* START Dataset extract *
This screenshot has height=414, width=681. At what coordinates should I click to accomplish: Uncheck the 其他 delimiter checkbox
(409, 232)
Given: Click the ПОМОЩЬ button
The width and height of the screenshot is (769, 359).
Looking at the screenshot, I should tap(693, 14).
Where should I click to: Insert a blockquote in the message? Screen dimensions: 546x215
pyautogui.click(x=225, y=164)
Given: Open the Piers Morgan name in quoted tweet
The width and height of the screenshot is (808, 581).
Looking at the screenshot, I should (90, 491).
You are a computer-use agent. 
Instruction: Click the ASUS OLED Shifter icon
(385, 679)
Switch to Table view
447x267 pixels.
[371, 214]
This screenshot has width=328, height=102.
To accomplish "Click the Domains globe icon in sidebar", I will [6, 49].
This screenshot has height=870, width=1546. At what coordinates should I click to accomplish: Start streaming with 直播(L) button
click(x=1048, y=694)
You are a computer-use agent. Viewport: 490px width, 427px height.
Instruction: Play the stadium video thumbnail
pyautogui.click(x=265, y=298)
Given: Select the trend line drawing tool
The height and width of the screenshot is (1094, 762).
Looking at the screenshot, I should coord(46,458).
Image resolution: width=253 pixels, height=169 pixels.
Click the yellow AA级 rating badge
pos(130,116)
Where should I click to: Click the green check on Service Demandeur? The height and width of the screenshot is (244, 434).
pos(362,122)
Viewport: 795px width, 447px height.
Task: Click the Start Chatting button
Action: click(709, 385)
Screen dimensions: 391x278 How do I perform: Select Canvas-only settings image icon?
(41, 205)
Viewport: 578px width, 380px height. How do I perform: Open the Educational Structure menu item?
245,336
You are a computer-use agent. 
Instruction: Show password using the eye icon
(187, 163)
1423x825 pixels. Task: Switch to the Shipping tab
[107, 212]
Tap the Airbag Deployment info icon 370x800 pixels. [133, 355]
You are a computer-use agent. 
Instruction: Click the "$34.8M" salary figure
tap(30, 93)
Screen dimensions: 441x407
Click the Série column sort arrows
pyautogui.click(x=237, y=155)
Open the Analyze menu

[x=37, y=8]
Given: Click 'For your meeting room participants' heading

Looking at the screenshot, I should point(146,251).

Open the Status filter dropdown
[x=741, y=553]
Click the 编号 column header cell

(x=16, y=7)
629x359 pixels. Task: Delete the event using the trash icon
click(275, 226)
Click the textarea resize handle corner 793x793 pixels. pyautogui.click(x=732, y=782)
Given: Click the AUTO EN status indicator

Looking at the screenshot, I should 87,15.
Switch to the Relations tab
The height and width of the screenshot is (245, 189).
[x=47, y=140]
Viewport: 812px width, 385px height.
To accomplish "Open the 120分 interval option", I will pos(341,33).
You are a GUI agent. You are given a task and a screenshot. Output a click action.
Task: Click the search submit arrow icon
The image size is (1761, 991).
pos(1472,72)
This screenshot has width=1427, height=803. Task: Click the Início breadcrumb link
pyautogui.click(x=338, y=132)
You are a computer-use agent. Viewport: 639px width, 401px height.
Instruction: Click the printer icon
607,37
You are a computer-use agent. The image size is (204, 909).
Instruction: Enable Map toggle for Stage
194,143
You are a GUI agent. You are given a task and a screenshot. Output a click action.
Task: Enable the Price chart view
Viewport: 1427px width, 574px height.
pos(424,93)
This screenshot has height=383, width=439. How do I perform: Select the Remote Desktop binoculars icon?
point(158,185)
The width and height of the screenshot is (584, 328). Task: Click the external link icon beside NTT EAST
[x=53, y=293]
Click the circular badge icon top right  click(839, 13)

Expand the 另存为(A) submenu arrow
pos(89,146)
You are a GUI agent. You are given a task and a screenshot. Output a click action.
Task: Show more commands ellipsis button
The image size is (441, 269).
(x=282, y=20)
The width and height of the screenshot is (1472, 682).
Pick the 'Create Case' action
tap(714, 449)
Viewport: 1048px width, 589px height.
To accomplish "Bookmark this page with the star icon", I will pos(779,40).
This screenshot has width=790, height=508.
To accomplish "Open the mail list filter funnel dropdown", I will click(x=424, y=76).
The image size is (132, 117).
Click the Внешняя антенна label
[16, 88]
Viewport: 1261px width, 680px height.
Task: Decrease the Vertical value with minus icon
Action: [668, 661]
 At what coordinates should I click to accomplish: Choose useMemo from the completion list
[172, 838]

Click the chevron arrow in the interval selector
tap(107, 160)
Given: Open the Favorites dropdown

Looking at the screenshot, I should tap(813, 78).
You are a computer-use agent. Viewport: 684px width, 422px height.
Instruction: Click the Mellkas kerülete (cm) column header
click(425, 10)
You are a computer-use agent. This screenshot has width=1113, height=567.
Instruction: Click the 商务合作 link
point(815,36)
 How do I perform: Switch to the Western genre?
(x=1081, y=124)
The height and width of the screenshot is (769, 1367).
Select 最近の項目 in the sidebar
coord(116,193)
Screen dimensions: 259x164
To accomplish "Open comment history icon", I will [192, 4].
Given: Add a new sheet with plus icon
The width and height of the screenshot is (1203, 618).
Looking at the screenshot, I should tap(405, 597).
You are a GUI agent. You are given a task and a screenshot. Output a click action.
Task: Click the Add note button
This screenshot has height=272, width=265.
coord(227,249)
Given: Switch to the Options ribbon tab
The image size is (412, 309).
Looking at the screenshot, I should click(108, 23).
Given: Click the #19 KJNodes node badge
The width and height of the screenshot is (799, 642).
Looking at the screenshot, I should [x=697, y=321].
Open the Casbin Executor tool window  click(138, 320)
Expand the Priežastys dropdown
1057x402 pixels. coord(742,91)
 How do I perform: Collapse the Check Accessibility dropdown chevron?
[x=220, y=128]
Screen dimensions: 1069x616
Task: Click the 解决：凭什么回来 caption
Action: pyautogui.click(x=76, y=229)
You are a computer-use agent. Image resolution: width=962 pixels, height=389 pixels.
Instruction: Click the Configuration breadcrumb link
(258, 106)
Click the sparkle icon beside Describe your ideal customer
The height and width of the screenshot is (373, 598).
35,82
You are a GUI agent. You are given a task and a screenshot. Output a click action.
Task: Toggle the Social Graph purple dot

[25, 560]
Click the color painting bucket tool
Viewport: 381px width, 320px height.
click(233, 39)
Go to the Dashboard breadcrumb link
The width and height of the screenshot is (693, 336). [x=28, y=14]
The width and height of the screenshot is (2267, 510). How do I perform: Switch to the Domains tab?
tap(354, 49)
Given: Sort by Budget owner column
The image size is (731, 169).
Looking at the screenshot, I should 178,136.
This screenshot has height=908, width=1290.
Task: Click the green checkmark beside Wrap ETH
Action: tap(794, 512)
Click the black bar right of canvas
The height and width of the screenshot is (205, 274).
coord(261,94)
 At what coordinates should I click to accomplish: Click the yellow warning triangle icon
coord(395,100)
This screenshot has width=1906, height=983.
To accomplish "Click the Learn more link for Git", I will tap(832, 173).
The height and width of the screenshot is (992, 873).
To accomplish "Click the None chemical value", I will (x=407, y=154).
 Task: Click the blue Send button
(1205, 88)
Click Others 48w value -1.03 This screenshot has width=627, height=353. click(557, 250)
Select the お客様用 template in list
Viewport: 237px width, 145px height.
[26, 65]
* END Dataset extract *
*Work to complete*
Output each line of the material as a string in a JSON list, one string per line and omitting blank lines.

*Problem solution*
[
  "This screenshot has height=414, width=681. At what coordinates should I click to accomplish: Uncheck the 其他 delimiter checkbox",
  "(409, 232)",
  "Given: Click the ПОМОЩЬ button",
  "The width and height of the screenshot is (769, 359).",
  "Looking at the screenshot, I should tap(693, 14).",
  "Where should I click to: Insert a blockquote in the message? Screen dimensions: 546x215",
  "pyautogui.click(x=225, y=164)",
  "Given: Open the Piers Morgan name in quoted tweet",
  "The width and height of the screenshot is (808, 581).",
  "Looking at the screenshot, I should (90, 491).",
  "You are a computer-use agent. ",
  "Instruction: Click the ASUS OLED Shifter icon",
  "(385, 679)",
  "Switch to Table view",
  "447x267 pixels.",
  "[371, 214]",
  "This screenshot has width=328, height=102.",
  "To accomplish \"Click the Domains globe icon in sidebar\", I will [6, 49].",
  "This screenshot has height=870, width=1546. At what coordinates should I click to accomplish: Start streaming with 直播(L) button",
  "click(x=1048, y=694)",
  "You are a computer-use agent. Viewport: 490px width, 427px height.",
  "Instruction: Play the stadium video thumbnail",
  "pyautogui.click(x=265, y=298)",
  "Given: Select the trend line drawing tool",
  "The height and width of the screenshot is (1094, 762).",
  "Looking at the screenshot, I should coord(46,458).",
  "Image resolution: width=253 pixels, height=169 pixels.",
  "Click the yellow AA级 rating badge",
  "pos(130,116)",
  "Where should I click to: Click the green check on Service Demandeur? The height and width of the screenshot is (244, 434).",
  "pos(362,122)",
  "Viewport: 795px width, 447px height.",
  "Task: Click the Start Chatting button",
  "Action: click(709, 385)",
  "Screen dimensions: 391x278 How do I perform: Select Canvas-only settings image icon?",
  "(41, 205)",
  "Viewport: 578px width, 380px height. How do I perform: Open the Educational Structure menu item?",
  "245,336",
  "You are a computer-use agent. ",
  "Instruction: Show password using the eye icon",
  "(187, 163)",
  "1423x825 pixels. Task: Switch to the Shipping tab",
  "[107, 212]",
  "Tap the Airbag Deployment info icon 370x800 pixels. [133, 355]",
  "You are a computer-use agent. ",
  "Instruction: Click the \"$34.8M\" salary figure",
  "tap(30, 93)",
  "Screen dimensions: 441x407",
  "Click the Série column sort arrows",
  "pyautogui.click(x=237, y=155)",
  "Open the Analyze menu",
  "[x=37, y=8]",
  "Given: Click 'For your meeting room participants' heading",
  "Looking at the screenshot, I should point(146,251).",
  "Open the Status filter dropdown",
  "[x=741, y=553]",
  "Click the 编号 column header cell",
  "(x=16, y=7)",
  "629x359 pixels. Task: Delete the event using the trash icon",
  "click(275, 226)",
  "Click the textarea resize handle corner 793x793 pixels. pyautogui.click(x=732, y=782)",
  "Given: Click the AUTO EN status indicator",
  "Looking at the screenshot, I should 87,15.",
  "Switch to the Relations tab",
  "The height and width of the screenshot is (245, 189).",
  "[x=47, y=140]",
  "Viewport: 812px width, 385px height.",
  "To accomplish \"Open the 120分 interval option\", I will pos(341,33).",
  "You are a GUI agent. You are given a task and a screenshot. Output a click action.",
  "Task: Click the search submit arrow icon",
  "The image size is (1761, 991).",
  "pos(1472,72)",
  "This screenshot has width=1427, height=803. Task: Click the Início breadcrumb link",
  "pyautogui.click(x=338, y=132)",
  "You are a computer-use agent. Viewport: 639px width, 401px height.",
  "Instruction: Click the printer icon",
  "607,37",
  "You are a computer-use agent. The image size is (204, 909).",
  "Instruction: Enable Map toggle for Stage",
  "194,143",
  "You are a GUI agent. You are given a task and a screenshot. Output a click action.",
  "Task: Enable the Price chart view",
  "Viewport: 1427px width, 574px height.",
  "pos(424,93)",
  "This screenshot has height=383, width=439. How do I perform: Select the Remote Desktop binoculars icon?",
  "point(158,185)",
  "The width and height of the screenshot is (584, 328). Task: Click the external link icon beside NTT EAST",
  "[x=53, y=293]",
  "Click the circular badge icon top right  click(839, 13)",
  "Expand the 另存为(A) submenu arrow",
  "pos(89,146)",
  "You are a GUI agent. You are given a task and a screenshot. Output a click action.",
  "Task: Show more commands ellipsis button",
  "The image size is (441, 269).",
  "(x=282, y=20)",
  "The width and height of the screenshot is (1472, 682).",
  "Pick the 'Create Case' action",
  "tap(714, 449)",
  "Viewport: 1048px width, 589px height.",
  "To accomplish \"Bookmark this page with the star icon\", I will pos(779,40).",
  "This screenshot has width=790, height=508.",
  "To accomplish \"Open the mail list filter funnel dropdown\", I will click(x=424, y=76).",
  "The image size is (132, 117).",
  "Click the Внешняя антенна label",
  "[16, 88]",
  "Viewport: 1261px width, 680px height.",
  "Task: Decrease the Vertical value with minus icon",
  "Action: [668, 661]",
  " At what coordinates should I click to accomplish: Choose useMemo from the completion list",
  "[172, 838]",
  "Click the chevron arrow in the interval selector",
  "tap(107, 160)",
  "Given: Open the Favorites dropdown",
  "Looking at the screenshot, I should tap(813, 78).",
  "You are a computer-use agent. Viewport: 684px width, 422px height.",
  "Instruction: Click the Mellkas kerülete (cm) column header",
  "click(425, 10)",
  "You are a computer-use agent. This screenshot has width=1113, height=567.",
  "Instruction: Click the 商务合作 link",
  "point(815,36)",
  " How do I perform: Switch to the Western genre?",
  "(x=1081, y=124)",
  "The height and width of the screenshot is (769, 1367).",
  "Select 最近の項目 in the sidebar",
  "coord(116,193)",
  "Screen dimensions: 259x164",
  "To accomplish \"Open comment history icon\", I will [192, 4].",
  "Given: Add a new sheet with plus icon",
  "The width and height of the screenshot is (1203, 618).",
  "Looking at the screenshot, I should tap(405, 597).",
  "You are a GUI agent. You are given a task and a screenshot. Output a click action.",
  "Task: Click the Add note button",
  "This screenshot has height=272, width=265.",
  "coord(227,249)",
  "Given: Switch to the Options ribbon tab",
  "The image size is (412, 309).",
  "Looking at the screenshot, I should click(108, 23).",
  "Given: Click the #19 KJNodes node badge",
  "The width and height of the screenshot is (799, 642).",
  "Looking at the screenshot, I should [x=697, y=321].",
  "Open the Casbin Executor tool window  click(138, 320)",
  "Expand the Priežastys dropdown",
  "1057x402 pixels. coord(742,91)",
  " How do I perform: Collapse the Check Accessibility dropdown chevron?",
  "[x=220, y=128]",
  "Screen dimensions: 1069x616",
  "Task: Click the 解决：凭什么回来 caption",
  "Action: pyautogui.click(x=76, y=229)",
  "You are a computer-use agent. Image resolution: width=962 pixels, height=389 pixels.",
  "Instruction: Click the Configuration breadcrumb link",
  "(258, 106)",
  "Click the sparkle icon beside Describe your ideal customer",
  "The height and width of the screenshot is (373, 598).",
  "35,82",
  "You are a GUI agent. You are given a task and a screenshot. Output a click action.",
  "Task: Toggle the Social Graph purple dot",
  "[25, 560]",
  "Click the color painting bucket tool",
  "Viewport: 381px width, 320px height.",
  "click(233, 39)",
  "Go to the Dashboard breadcrumb link",
  "The width and height of the screenshot is (693, 336). [x=28, y=14]",
  "The width and height of the screenshot is (2267, 510). How do I perform: Switch to the Domains tab?",
  "tap(354, 49)",
  "Given: Sort by Budget owner column",
  "The image size is (731, 169).",
  "Looking at the screenshot, I should 178,136.",
  "This screenshot has height=908, width=1290.",
  "Task: Click the green checkmark beside Wrap ETH",
  "Action: tap(794, 512)",
  "Click the black bar right of canvas",
  "The height and width of the screenshot is (205, 274).",
  "coord(261,94)",
  " At what coordinates should I click to accomplish: Click the yellow warning triangle icon",
  "coord(395,100)",
  "This screenshot has width=1906, height=983.",
  "To accomplish \"Click the Learn more link for Git\", I will tap(832, 173).",
  "The height and width of the screenshot is (992, 873).",
  "To accomplish \"Click the None chemical value\", I will (x=407, y=154).",
  " Task: Click the blue Send button",
  "(1205, 88)",
  "Click Others 48w value -1.03 This screenshot has width=627, height=353. click(557, 250)",
  "Select the お客様用 template in list",
  "Viewport: 237px width, 145px height.",
  "[26, 65]"
]